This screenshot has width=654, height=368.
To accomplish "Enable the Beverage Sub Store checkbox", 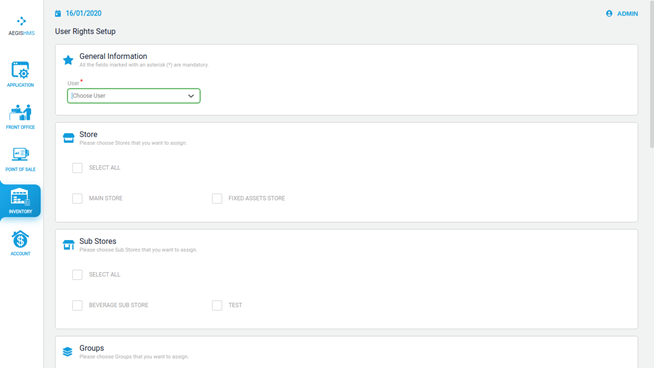I will (77, 305).
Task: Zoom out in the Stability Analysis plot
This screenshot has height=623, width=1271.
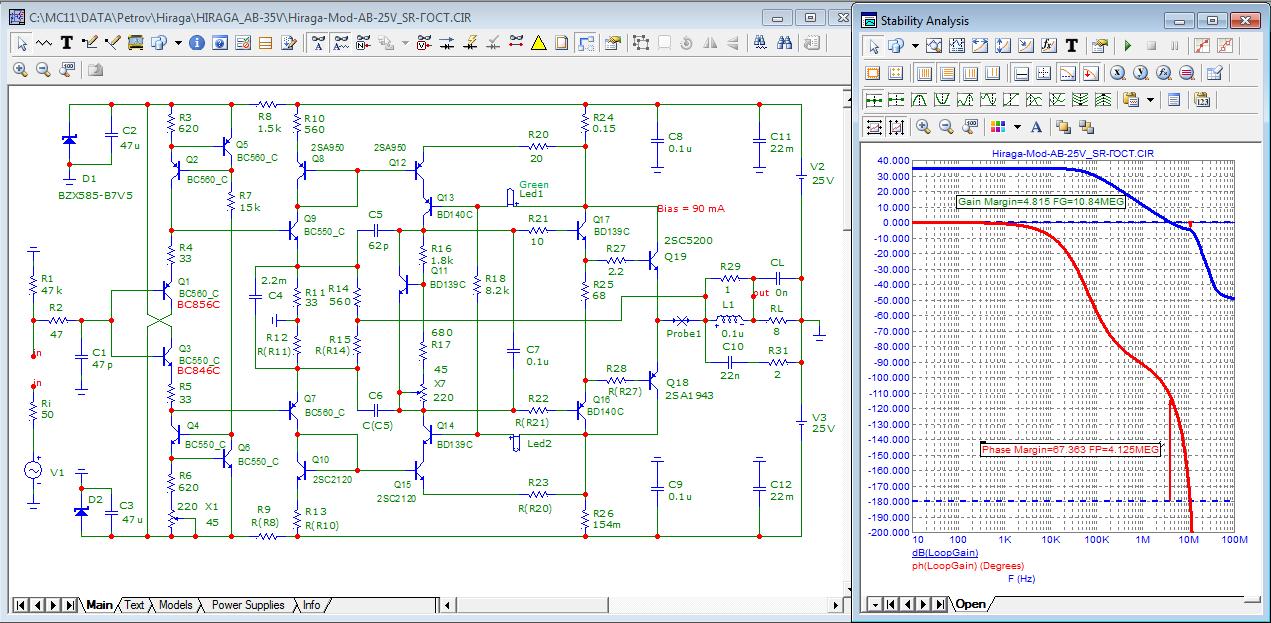Action: tap(945, 127)
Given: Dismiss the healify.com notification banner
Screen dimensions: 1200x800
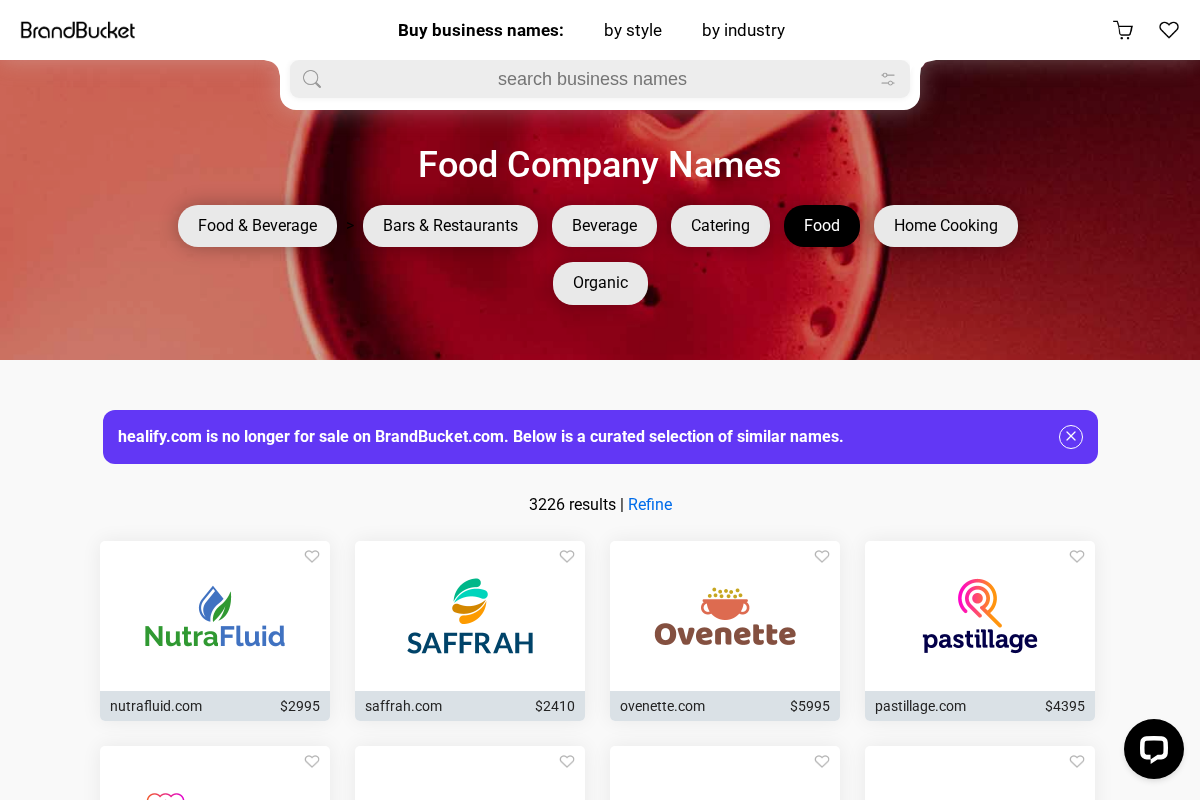Looking at the screenshot, I should pos(1071,437).
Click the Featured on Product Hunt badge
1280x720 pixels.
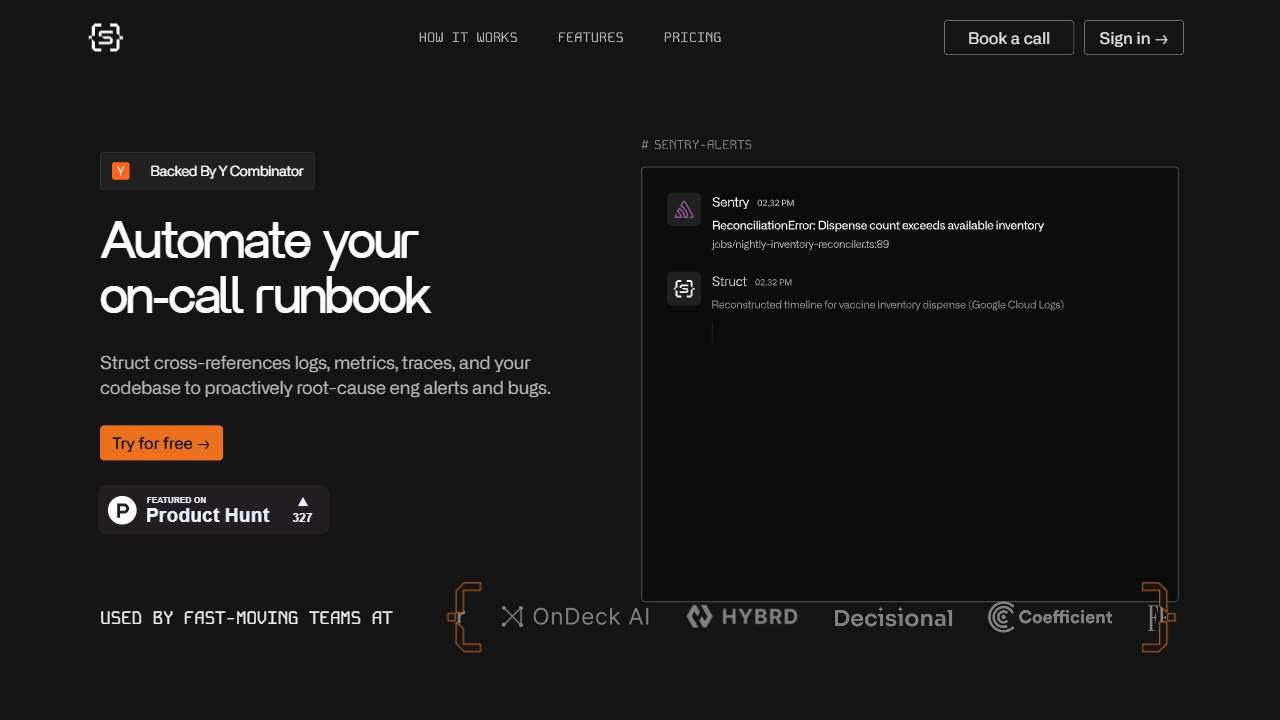(x=213, y=510)
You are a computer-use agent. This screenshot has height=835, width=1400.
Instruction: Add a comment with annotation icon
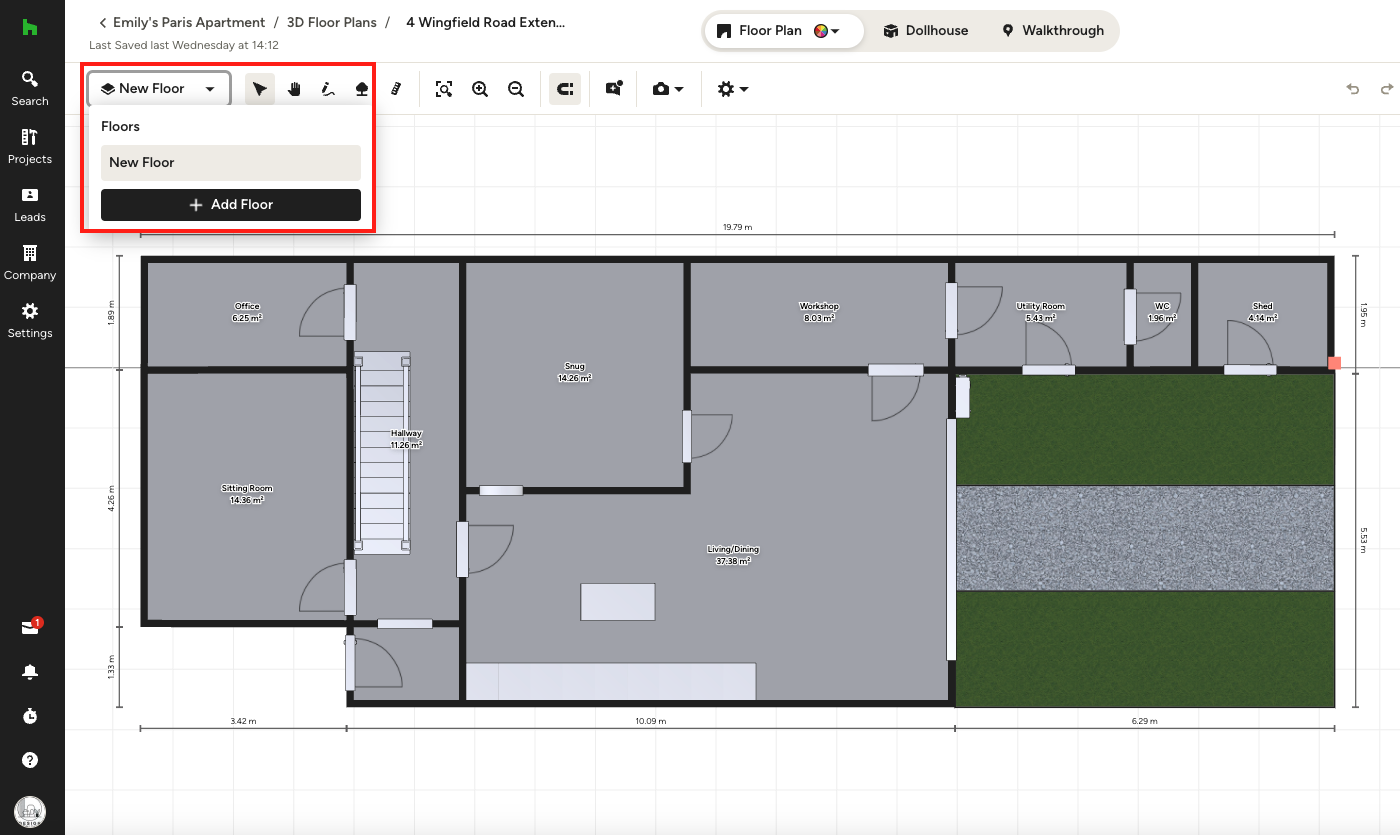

## Short problem
Pull out every line in the data above that contains the word "This", copying each such line in full.

## Exercise output
This screenshot has width=654, height=368.
This screenshot has height=623, width=1271.
You are a computer-use agent. This screenshot has height=835, width=1400.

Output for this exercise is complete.